"This study shows how those two pieces fit together," said Angeline Pendergrass, a scientist at the National Center for Atmospheric Research (NCAR) and the lead author of the new study. "What we found is that the expected increases happen when it's already the wettest — the rainiest days get rainier."
The findings, which suggest that flooding and the damage associated with it could also increase, have implications for water managers, urban planners, and emergency responders. The research results are also a concern for agriculture, which is more productive when rainfall is spread more evenly over the growing season.
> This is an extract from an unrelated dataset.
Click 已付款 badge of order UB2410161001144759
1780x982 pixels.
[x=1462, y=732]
[An analysis of rainfall measured at weather stations across the globe between 1999 and 2014 found that the median time it took for half of a year’s precipitation to fall was just 12 days. A quarter of annual precipitation fell in just six days, and three-quarters fell in 27 days. Image: Simmi Sinha via NCAR/UCAR]
Scientists who study extreme precipitation have used a variety of metrics to define what qualifies as "extreme." Pendergrass noticed that in some cases the definitions were so broad that extreme precipitation events actually included the bulk of all precipitation. In those instances, "extreme precipitation" and "average precipitation" became essentially the same thing.
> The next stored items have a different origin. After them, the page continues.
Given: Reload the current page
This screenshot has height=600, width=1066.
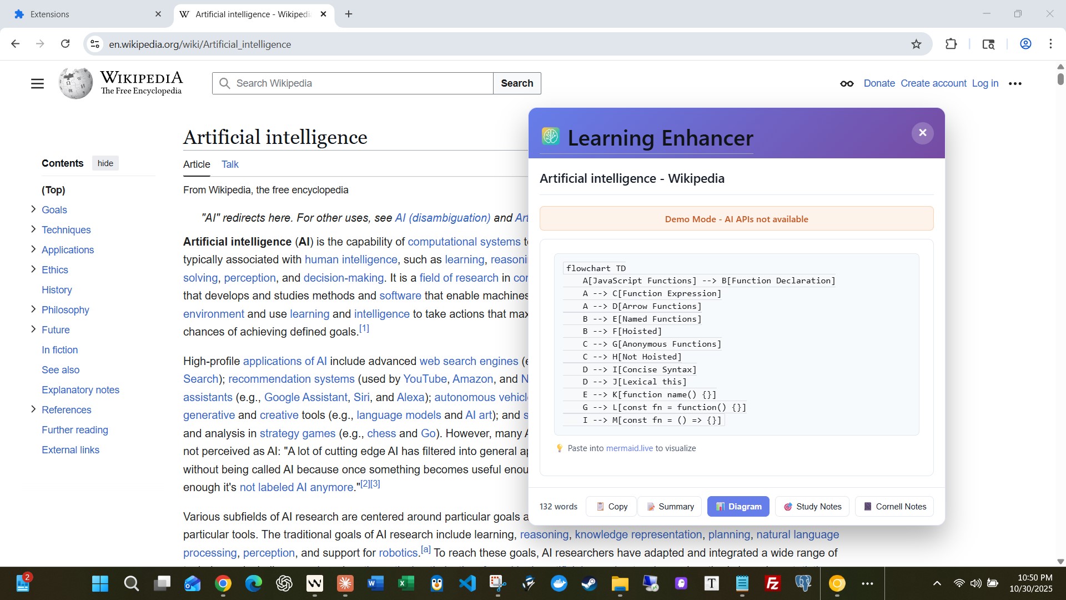Looking at the screenshot, I should pos(65,44).
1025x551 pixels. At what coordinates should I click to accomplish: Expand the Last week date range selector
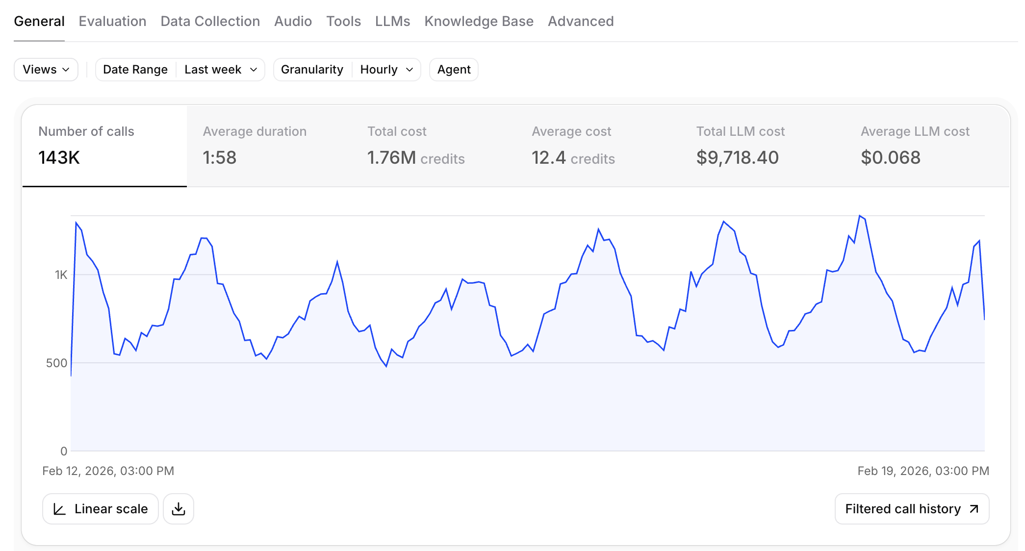click(220, 70)
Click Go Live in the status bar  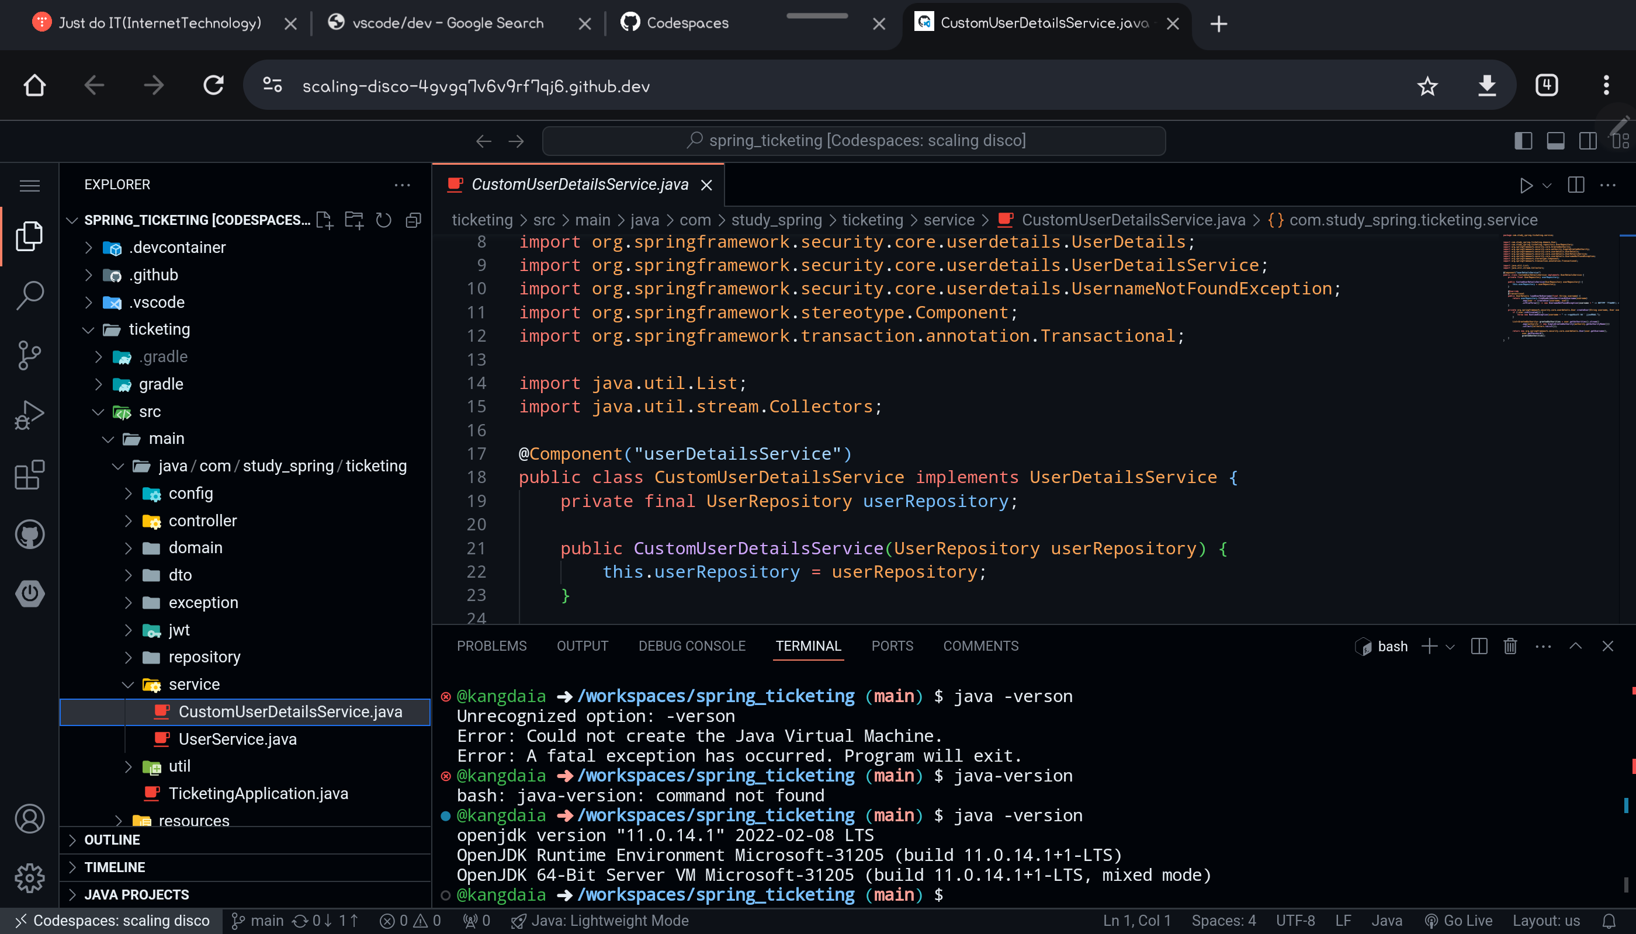click(x=1458, y=921)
Pendergrass wanted to find something even simpler and more intuitive that could be easily understood by both the public and other scientists. In the end, she chose to quantify the number of days it would take for half of a year's precipitation to fall. The results surprised her.
"I would have guessed the number would be larger — perhaps a month," she said. "But when we looked at the median, or midpoint, from all the available observation stations, the number was just 12 days."
[Unevenness of precipitation observed at stations. (a) Days per year for half of precipitation, and the fraction of annual precipitation falling on the wettest day each season: (b) December, January, and February (DJF) and (c) June, July, and August (JJA). (d) All‐day percentile for half of precipitation and (e) fraction of precipitation occurring beyond the 95th all‐day percentile. White indicates no data. Note that stations poleward of 50° are included. From NCAR/UCAR]
For the analysis, Pendergrass worked with Reto Knutti, of the Institute for Atmospheric and Climate Science in Zurich, Switzerland. They used data from 185 ground stations for the 16 years from 1999 through 2014, a period when measurements could be validated against data from the Tropical Rainfall Measuring Mission (TRMM) satellite. While the stations were dispersed globally, the majority were in North America, Eurasia, and Australia.